“Yes, father; and I hope you will have a great deal of it, and I hope you will put plenty—plenty of money into the—into the——”
“Investment,” said Mr. Leeson. “The investment that sounds so promising. Don’t keep me now, love.”
“I am going out for a long walk, father; it is such a bright, sunshiny day. Good-by for the present.”
Mr. Leeson did not hear; he again bent over the letter which he was writing. Sylvia ran back to Jasper.
“He seems quite well,” she said, “and very much interested in what the post brought him this morning. I think I can leave him quite safely. You will be sure to see that he has his food.”
“Bless you, child!—yes.”
“And you will on no account betray that you live here?”
“Bless you, child! again—not I.”
“Well then, I will get into my finery. How grand and important I shall feel!”
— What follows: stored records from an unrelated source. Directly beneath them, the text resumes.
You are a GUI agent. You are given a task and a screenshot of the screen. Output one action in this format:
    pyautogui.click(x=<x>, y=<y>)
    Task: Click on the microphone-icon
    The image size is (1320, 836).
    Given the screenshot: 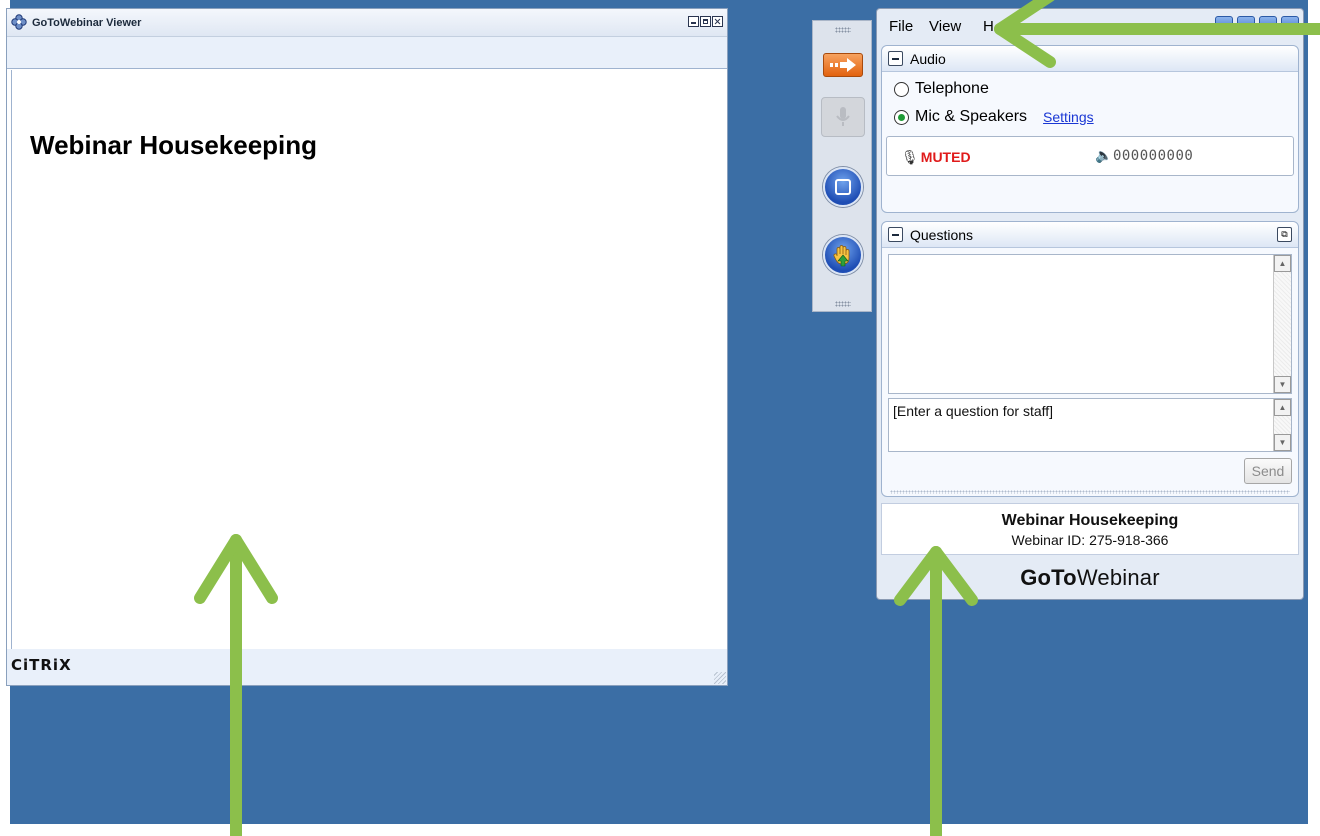 What is the action you would take?
    pyautogui.click(x=843, y=116)
    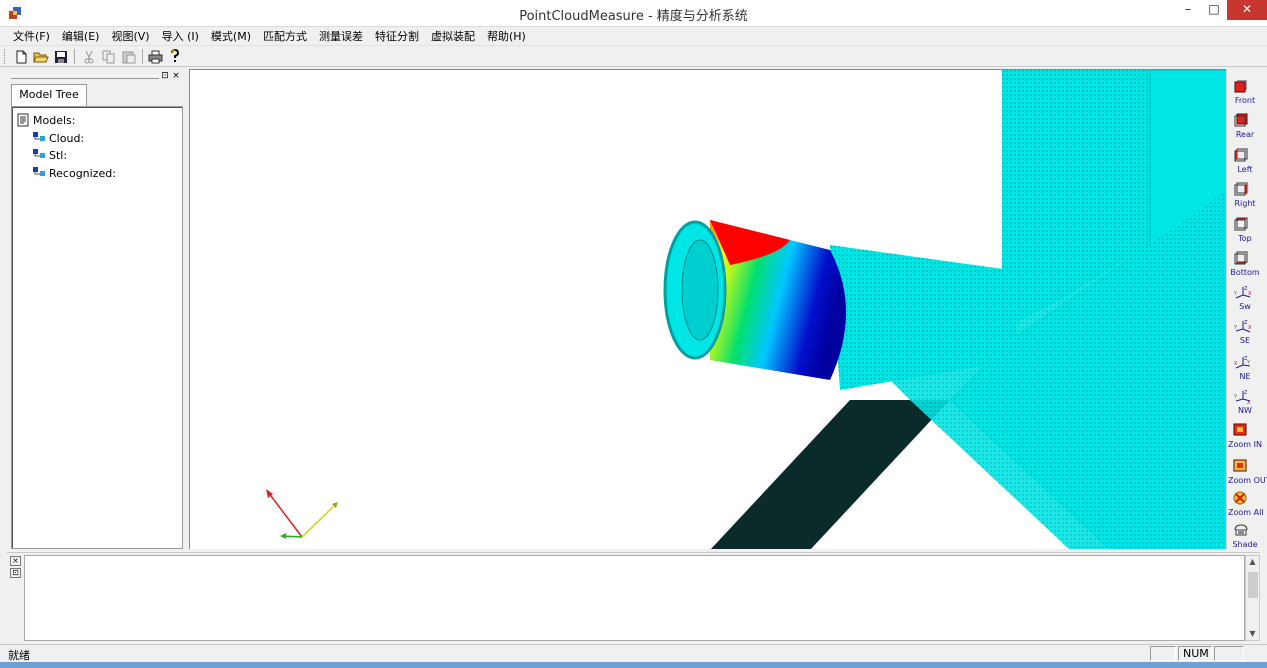  Describe the element at coordinates (1229, 654) in the screenshot. I see `status-indicator-scrl` at that location.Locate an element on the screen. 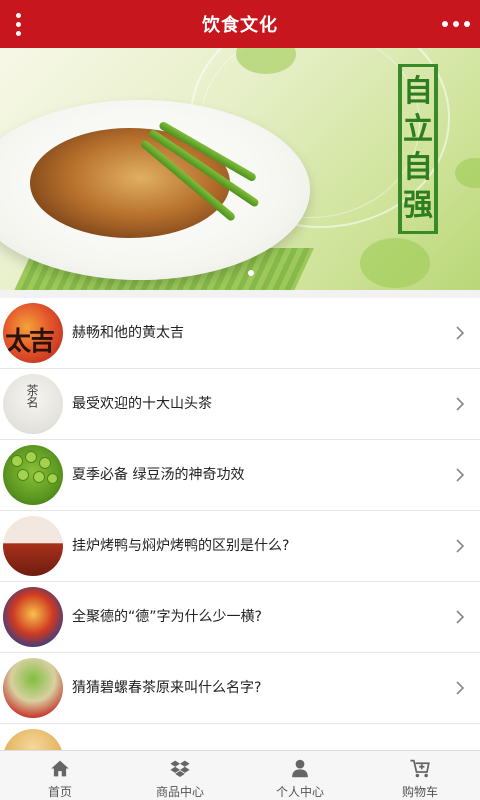 This screenshot has height=800, width=480. vertical-dots-icon is located at coordinates (18, 24).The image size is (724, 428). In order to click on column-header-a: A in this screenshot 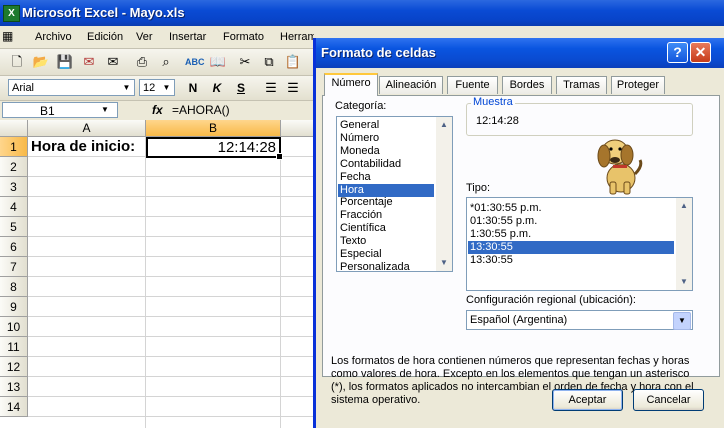, I will do `click(87, 128)`.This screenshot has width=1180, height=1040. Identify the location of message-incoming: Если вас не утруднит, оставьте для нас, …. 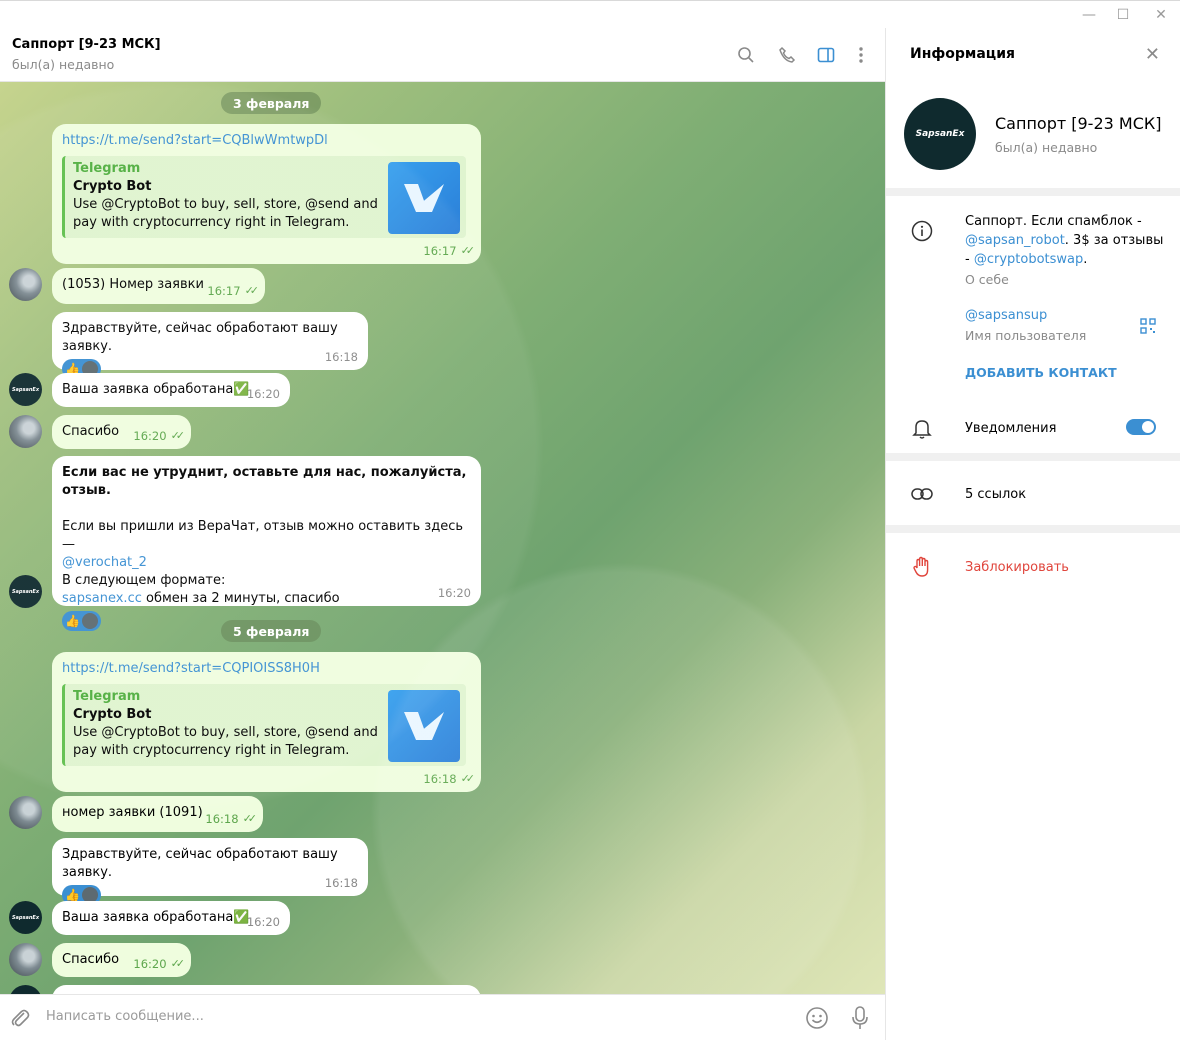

So Sylvia was dressed in the brown costume and the pretty brown velvet hat, and she wore a little sable collar and a sable muff; and then she kissed Jasper, and telling her she would remember all the messages, started on her day of pleasure. Jasper saw her out by the back entrance. This entrance had been securely closed before Jasper’s advent, but between them the woman and the girl had managed to open the rusty gate, although Mr. Leeson was unaware that it had moved on its hinges for many a long day. It opened now to admit of Sylvia’s exit, and Jasper went slowly back to the house, meditating as she did so. Whatever her meditations were, they roused her to action. She engaged herself busily in her bedroom and kitchen. She opened her trunk and took out a small bag which contained her money. She had plenty of money, still, but it would not last always. Without Sylvia’s knowing it, she had often spent more than a pound a week on this establishment. It had been absolutely necessary for her to provide herself with warm bedclothes, and to add to the store of coals by purchasing anthracite coal, which is almost smokeless. In one way or another her hoard was diminished by twenty pounds; she had therefore only forty more. When this sum was spent she would be penniless.